#### DATASET CONTENT:
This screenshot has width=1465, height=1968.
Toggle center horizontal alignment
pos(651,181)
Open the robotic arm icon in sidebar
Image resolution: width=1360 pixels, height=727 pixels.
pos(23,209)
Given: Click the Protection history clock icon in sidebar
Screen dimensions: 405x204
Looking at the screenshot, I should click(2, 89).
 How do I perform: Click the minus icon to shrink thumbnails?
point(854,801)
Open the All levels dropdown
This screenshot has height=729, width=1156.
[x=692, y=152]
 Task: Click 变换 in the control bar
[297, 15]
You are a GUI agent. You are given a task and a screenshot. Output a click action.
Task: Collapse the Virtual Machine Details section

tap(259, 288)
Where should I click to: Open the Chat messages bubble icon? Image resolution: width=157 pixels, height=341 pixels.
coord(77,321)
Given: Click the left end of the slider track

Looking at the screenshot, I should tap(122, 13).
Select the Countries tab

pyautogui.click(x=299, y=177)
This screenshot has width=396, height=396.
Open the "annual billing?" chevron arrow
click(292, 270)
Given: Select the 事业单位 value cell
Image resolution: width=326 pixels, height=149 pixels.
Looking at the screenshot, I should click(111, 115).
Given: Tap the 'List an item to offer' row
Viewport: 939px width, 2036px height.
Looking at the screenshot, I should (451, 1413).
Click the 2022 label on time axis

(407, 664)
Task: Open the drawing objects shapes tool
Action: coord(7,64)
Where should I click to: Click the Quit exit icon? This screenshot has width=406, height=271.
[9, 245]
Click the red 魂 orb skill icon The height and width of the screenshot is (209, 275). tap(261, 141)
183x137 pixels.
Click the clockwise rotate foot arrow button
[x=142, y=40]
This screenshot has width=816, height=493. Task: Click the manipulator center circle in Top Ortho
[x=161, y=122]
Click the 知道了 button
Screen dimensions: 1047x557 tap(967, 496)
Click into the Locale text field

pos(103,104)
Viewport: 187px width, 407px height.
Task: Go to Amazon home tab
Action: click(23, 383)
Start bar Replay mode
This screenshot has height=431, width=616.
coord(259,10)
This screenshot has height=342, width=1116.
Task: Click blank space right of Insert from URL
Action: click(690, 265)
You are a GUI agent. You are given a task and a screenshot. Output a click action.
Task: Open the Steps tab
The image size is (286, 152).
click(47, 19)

#### ASSIGNMENT:
Each entry above needs to be duplicated exactly.

#### COMPLETED EXERCISE:
This screenshot has width=1465, height=1968.
Toggle center horizontal alignment
pos(651,181)
Open the robotic arm icon in sidebar
Image resolution: width=1360 pixels, height=727 pixels.
pos(23,209)
Given: Click the Protection history clock icon in sidebar
Screen dimensions: 405x204
Looking at the screenshot, I should click(2, 89).
 How do I perform: Click the minus icon to shrink thumbnails?
point(854,801)
Open the All levels dropdown
This screenshot has height=729, width=1156.
[x=692, y=152]
 Task: Click 变换 in the control bar
[297, 15]
You are a GUI agent. You are given a task and a screenshot. Output a click action.
Task: Collapse the Virtual Machine Details section

tap(259, 288)
Where should I click to: Open the Chat messages bubble icon? Image resolution: width=157 pixels, height=341 pixels.
coord(77,321)
Given: Click the left end of the slider track

Looking at the screenshot, I should tap(122, 13).
Select the Countries tab

pyautogui.click(x=299, y=177)
This screenshot has width=396, height=396.
Open the "annual billing?" chevron arrow
click(292, 270)
Given: Select the 事业单位 value cell
Image resolution: width=326 pixels, height=149 pixels.
Looking at the screenshot, I should click(111, 115).
Given: Tap the 'List an item to offer' row
Viewport: 939px width, 2036px height.
Looking at the screenshot, I should (451, 1413).
Click the 2022 label on time axis

(407, 664)
Task: Open the drawing objects shapes tool
Action: coord(7,64)
Where should I click to: Click the Quit exit icon? This screenshot has width=406, height=271.
[9, 245]
Click the red 魂 orb skill icon The height and width of the screenshot is (209, 275). tap(261, 141)
183x137 pixels.
Click the clockwise rotate foot arrow button
[x=142, y=40]
This screenshot has width=816, height=493. Task: Click the manipulator center circle in Top Ortho
[x=161, y=122]
Click the 知道了 button
Screen dimensions: 1047x557 tap(967, 496)
Click into the Locale text field

pos(103,104)
Viewport: 187px width, 407px height.
Task: Go to Amazon home tab
Action: click(23, 383)
Start bar Replay mode
This screenshot has height=431, width=616.
coord(259,10)
This screenshot has height=342, width=1116.
Task: Click blank space right of Insert from URL
Action: click(690, 265)
You are a GUI agent. You are given a task and a screenshot. Output a click action.
Task: Open the Steps tab
The image size is (286, 152).
click(47, 19)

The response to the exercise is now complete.